Easter Sunday: April 24, 2011
Dear Jesus:
Happy Easter! Today we celebrate your resurrection. It's one of the most important days of our Catholic faith... And it's raining outside. That in itself is very unusual. I don't remember too many rainy Easter's .
Two years ago today we received the phone call that would change our lives forever. I can split my life in two: before April 24, 2009 and after April 24, 2009. Before, I lived a carefree life. I had worries, but they were not serious. Health was not too much of a concern. My biggest worry was when the kids went out and didn't get home until the wee hours. I also lived a very well planned life. I knew, from one year to the next, where we would go on vacation. I always planned ahead. Sometimes plans had to be changed or altered, but I pretty much knew what I would be doing the following day, the following week, the following month, and even the following year.
Since April 24, 2009, I'm scared to plan. I have had to learn to live an unplanned life... And I don't like it. I don't like to plan things from one day to the next. That is not me. I like organization. I like to have options and when things are done last minute, there are not too many options available.
I also worry a whole lot more since that day. I know that I need to trust You, leave it all in your hands... I know all that Jesus, and trust me, I try. But it's hard for me because once again, that is not me. I'm a worry wart. And I have come a long way. I don't even worry as much when the kids are out. Sometimes, I even fall asleep so deeply that I don't even hear when they get home. But I do worry about the future and the extended consequences of this illness that caught us all by surprise.
I am hopeful that it will all turn out fine because in these past two years, You have performed miracles. But allow me to worry and forgive me for worrying. I try, but the worry bugs just won't leave me alone.
Thank You, Jesus, for giving your life for us and for showing us that there is hope even when it all seems hopeless.
I love You, Jesus!!! Happy Easter!!!
Easter Sunday: April 16, 2017
Dear Jesus:
Happy Easter! And thank You for allowing me to have a mostly worry-free Lent. Thank You for teaching me how to trust and how to let go and let You take charge of my life and the lives of my loved ones.
Yesterday, I witnessed a miracle. After two months of waiting for April, the giraffe, to give birth to her calf, it finally happened on Easter weekend. What an amazing gift. I had a front row seat, through a live video cam, to witness your beautiful creation in all its glory. It took about three hours since hooves first appeared until the calf was all the way out. And within an hour, he was on his feet, nursing from his mama. But what amazed me the most was Mama April's love. Even while just two hooves were out, she kept turning her neck and licking her baby. And when the head was out, she was constantly kissing him. And as soon as the baby dropped to the floor, she turned around and began to lick him, encouraging him to get up. It was so beautiful to watch.
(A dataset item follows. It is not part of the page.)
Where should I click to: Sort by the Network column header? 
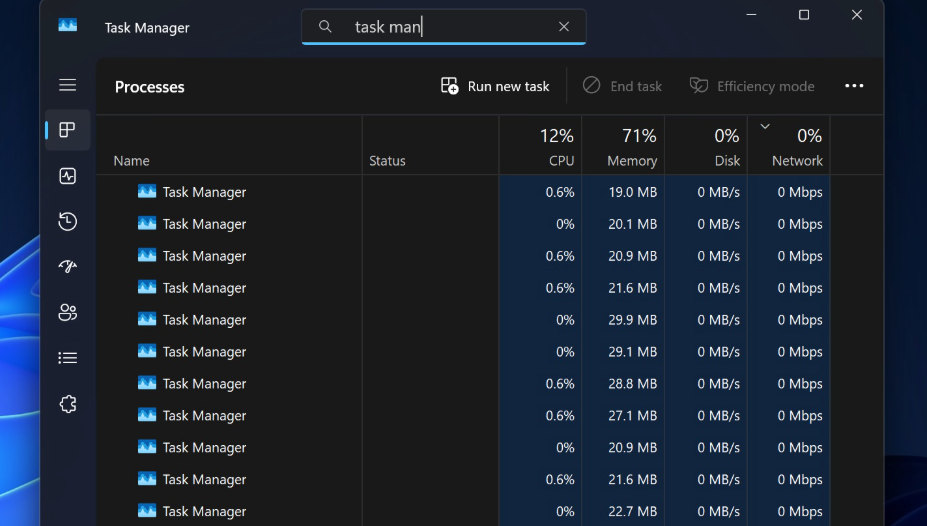click(796, 146)
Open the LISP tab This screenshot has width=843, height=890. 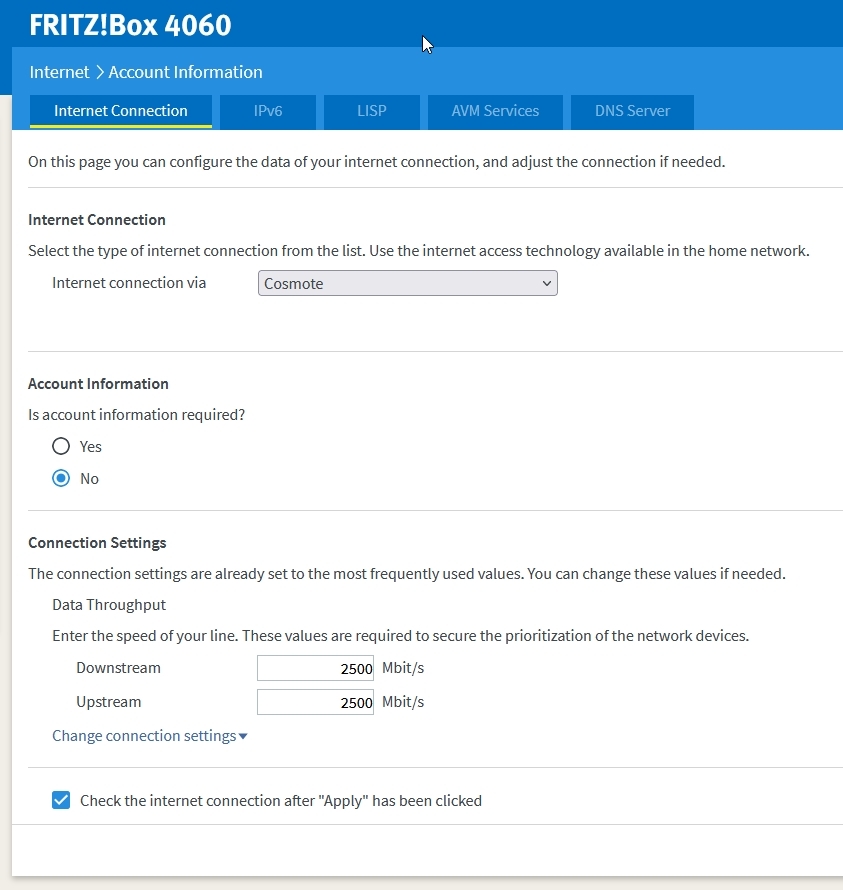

A perfect gift on this weekend when we are celebrating your resurrection and we are celebrating new life.
In the past eight years, I have witnessed many miracles. What seemed at the time to be the end of the world, was just the beginning. We just had to adapt and learn to live differently. And You have carried us in more ways than I could possibly explain. Yes, my Rafi has a serious illness and he needs to always be on high alert, but he has taught me so much. He has never said, "why me?" He never complained, even when he was at his worst. He had to take a year off from school, but he gained so much by it. In that year, he found his vocation, and when he returned to college, in one of those Computer Engineering classes, he met his love, his soon-to-be-wife, his Emily. I have so much to be thankful for. When life seems to turn upside down, it's just a detour on the road. And through his illness, I have met so many amazing people. And You have shown me that You always have a plan. And You can write straight out of crooked lines.
I love You, Jesus!!! Happy Easter!!!